17 10 2012

Changes to the tax legislation of the Republic of Cyprus

The Parliament of the Republic of Cyprus again adopted another amendment to the tax law in order to increase the competitiveness of the tax system for international business and attract new investments in the country.

Most of the changes are rather elaborates on the importance to avoid possible inaccuracies in the interpretation of the law in the taxation of certain types of transactions. In general, the changes can be considered very favorable for investors.
The amendments affected the following areas:
- Taxation of income from use of intellectual property;
- Taxation of interest transactions;
- Taxation of transactions between related companies;

The most significant change relates to intellectual property rights, which includes the regulation of the relations that relate to income from the use and sale of trademarks, patents, copyrights, and other intangible assets. So, first, 80% of revenue derived from the use of intellectual property (royalties) are exempt from tax, and second, 80% of revenues generated from the sale of intellectual property are exempt from taxation.

Thus, the effective rate in this case cannot exceed 2% of such income.

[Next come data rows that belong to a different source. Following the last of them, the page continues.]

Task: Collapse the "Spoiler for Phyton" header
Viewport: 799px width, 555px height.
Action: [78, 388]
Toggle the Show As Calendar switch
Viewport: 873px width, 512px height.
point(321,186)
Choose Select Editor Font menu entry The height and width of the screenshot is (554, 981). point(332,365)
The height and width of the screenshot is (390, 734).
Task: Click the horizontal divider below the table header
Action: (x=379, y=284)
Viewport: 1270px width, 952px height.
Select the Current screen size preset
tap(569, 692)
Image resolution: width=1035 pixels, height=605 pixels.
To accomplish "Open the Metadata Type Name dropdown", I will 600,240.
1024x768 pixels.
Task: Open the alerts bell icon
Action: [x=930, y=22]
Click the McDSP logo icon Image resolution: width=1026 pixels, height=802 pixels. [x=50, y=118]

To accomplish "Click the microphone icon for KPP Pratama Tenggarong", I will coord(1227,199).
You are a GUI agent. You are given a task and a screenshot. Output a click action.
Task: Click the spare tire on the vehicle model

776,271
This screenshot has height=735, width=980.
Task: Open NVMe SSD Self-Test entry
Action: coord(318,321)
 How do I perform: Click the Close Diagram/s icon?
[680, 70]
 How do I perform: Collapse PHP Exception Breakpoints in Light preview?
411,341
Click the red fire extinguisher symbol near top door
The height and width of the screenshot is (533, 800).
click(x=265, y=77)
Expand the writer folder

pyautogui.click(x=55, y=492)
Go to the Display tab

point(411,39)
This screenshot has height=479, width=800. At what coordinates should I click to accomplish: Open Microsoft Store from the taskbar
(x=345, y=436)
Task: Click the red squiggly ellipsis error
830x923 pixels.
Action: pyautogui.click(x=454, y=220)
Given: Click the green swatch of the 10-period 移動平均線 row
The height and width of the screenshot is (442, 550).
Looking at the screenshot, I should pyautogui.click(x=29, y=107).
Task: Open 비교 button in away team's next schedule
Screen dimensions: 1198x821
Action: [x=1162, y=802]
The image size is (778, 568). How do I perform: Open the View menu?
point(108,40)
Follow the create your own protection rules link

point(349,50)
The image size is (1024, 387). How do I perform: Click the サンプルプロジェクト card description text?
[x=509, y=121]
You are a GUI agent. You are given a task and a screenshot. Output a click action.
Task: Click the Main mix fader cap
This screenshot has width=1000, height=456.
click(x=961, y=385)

    Before the changes take effect any loans between Cypriot company and its wholly owned subsidiaries under a single holding company had to have the interest rate in accordance with Article 33 of the Income Tax Act, the relevant market level. Now, after the amendment of the Act, the provisions of Article 33 shall not apply in such situations, and this means that these loans can now be interest-free, provided that the company receiving the loan is a 100% subsidiary of the direct lender.
In addition, the lifting of the ban amendment secured to deduct the cost of non-taxable income.
    The principle of "arm's length" in operations between related companies is no longer applicable to the relationship between companies and their wholly owned entities.